[Lustre-discuss] Lustre client question

Fri May 13 10:31:58 PDT 2011

We recently had two raid rebuilds on a couple storage targets that did not 
go according to plan. The cards reported a successful rebuild in 
each case, but ldiskfs errors started showing up on the associated OSSs 
and the effected OSTs were  remounted read-only. We are planning to 
migrate off the data, but we've noticed that some clients are getting i/o 
errors, while others are not. As an example, a file that has a stripe on 
at least one affected OST could not be read on one client, i.e. I 
received a read-error trying to access it, while it was perfectly 
readable and apparently uncorrupted on another (I am able to migrate the 
file to healthy OSTs by copying to a new file name). The clients 
with the i/o problem see inactive devices corresponding to the read-only 
OSTs when I issue a 'lfs df', while the others without the i/o problems 
report the targets as normal. Is it just that many clients are not aware 
of an OST problem yet? I need clients with minimal I/O disruptions in 
order to migrate as much data off as possible.

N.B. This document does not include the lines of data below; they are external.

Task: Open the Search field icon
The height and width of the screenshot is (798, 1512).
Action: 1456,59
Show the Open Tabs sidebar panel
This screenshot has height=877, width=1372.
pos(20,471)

A client reboot appears to awaken them to the fact that there are problems 
with the OSTs. However, I need them to be able to read the data in order 
to migrate it off. Is there a way to reconnect the clients to the 
problematic OSTs?

We have dd-ed copies of the OSTs to try e2fsck against them, but the 
results were not promising. The check aborted with:

------
Resize inode (re)creation failed: A block group is missing an inode 
table.Continue? yes

ext2fs_read_inode: A block group is missing an inode table while reading 
inode 7 in recreate inode
e2fsck: aborted
------

Any advice would be greatly appreciated.
Zach